Dame Irene Ward: Soldiers of Oxfordshire Museum Exhibition Contribution

Women MPs elected in the 1959 General Election. Image reproduced with the permission of Parliamentary Archives, PUD/8/32. http://www.parliament.uk/archives

A (very minor) contributor to an exhibition at the Soldiers of Oxfordshire Museum in Woodstock. Scheduled for Spring 2020 the opening was postponed by the pandemic until October 2020 but shortly afterwards new national lockdown restrictions were introduced.

The invitation to contribute information arose from my past work on Dame Irene Ward. The campaign by Dame Irene (later Baroness Ward of North Tyneside, 1895-1980) for the release of Special Operations Executive (SOE) files and the commissioning of an official history of the organisation began in the mid1950s when she was Conservative MP for Tynemouth. It was partly inspired by the refusal to allow access to SOE files while researching her history of the First Aid  Nursing Yeomanry, F.A.N.Y Invicta (1955) which includes a chapter on members who became agents in ‘The Org’: SOE.

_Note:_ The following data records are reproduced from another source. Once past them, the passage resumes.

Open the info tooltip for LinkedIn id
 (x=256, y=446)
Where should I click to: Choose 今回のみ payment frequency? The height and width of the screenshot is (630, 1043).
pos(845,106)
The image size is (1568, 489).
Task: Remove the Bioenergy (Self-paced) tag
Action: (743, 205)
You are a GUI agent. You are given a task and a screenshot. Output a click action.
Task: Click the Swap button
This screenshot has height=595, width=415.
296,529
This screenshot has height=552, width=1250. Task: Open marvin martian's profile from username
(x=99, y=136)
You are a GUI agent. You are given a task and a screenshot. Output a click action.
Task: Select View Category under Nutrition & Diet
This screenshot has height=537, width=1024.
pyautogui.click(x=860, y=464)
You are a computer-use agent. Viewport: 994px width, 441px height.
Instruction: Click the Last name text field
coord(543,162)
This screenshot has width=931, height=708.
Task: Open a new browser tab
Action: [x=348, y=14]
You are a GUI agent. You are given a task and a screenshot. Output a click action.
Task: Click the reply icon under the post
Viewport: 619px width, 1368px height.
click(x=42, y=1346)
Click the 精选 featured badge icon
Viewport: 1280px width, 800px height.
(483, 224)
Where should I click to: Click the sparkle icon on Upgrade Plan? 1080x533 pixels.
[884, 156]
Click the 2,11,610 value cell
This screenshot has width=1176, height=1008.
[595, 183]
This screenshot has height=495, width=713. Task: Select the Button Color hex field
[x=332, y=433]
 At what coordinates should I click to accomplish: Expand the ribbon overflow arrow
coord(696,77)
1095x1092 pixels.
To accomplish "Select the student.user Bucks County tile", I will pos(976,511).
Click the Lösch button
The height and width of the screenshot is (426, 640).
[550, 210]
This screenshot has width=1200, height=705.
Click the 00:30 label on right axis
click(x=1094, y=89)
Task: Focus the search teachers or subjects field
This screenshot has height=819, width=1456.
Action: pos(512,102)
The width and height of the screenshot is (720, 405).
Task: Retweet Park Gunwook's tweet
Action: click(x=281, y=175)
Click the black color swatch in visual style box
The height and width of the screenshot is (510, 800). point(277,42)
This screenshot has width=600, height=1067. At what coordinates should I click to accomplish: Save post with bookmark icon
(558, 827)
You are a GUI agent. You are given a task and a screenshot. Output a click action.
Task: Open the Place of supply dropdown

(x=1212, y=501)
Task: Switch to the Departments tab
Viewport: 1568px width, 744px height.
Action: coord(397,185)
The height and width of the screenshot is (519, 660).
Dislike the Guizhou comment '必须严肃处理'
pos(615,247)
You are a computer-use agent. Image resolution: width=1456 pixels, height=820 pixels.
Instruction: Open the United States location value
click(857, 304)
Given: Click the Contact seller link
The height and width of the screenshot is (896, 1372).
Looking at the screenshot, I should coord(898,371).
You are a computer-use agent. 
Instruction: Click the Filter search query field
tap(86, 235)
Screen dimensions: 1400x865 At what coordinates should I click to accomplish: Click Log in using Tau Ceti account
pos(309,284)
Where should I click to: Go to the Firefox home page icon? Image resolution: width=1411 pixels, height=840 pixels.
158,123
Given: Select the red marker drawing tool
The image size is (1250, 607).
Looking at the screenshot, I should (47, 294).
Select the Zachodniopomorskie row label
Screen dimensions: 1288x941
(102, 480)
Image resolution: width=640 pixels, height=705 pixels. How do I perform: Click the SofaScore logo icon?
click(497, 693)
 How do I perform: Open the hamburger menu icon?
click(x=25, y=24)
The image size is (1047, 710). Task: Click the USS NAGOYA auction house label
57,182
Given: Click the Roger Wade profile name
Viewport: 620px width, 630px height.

As a lifelong campaigner against injustice (most recently for equal pay for women, culminating in the 1954 Act), she was driven to champion those whose exploits remained buried in closed files; overshadowed by films about famous agents; memoirs by the former head of SOE’s French section, Colonel Maurice Buckmaster (1902-1992) among others, and speculative histories. A study by the historian M R D Foot was eventually published in 1966. Her contribution to the commissioning may not have been as great as she believed but it was not inconsiderable.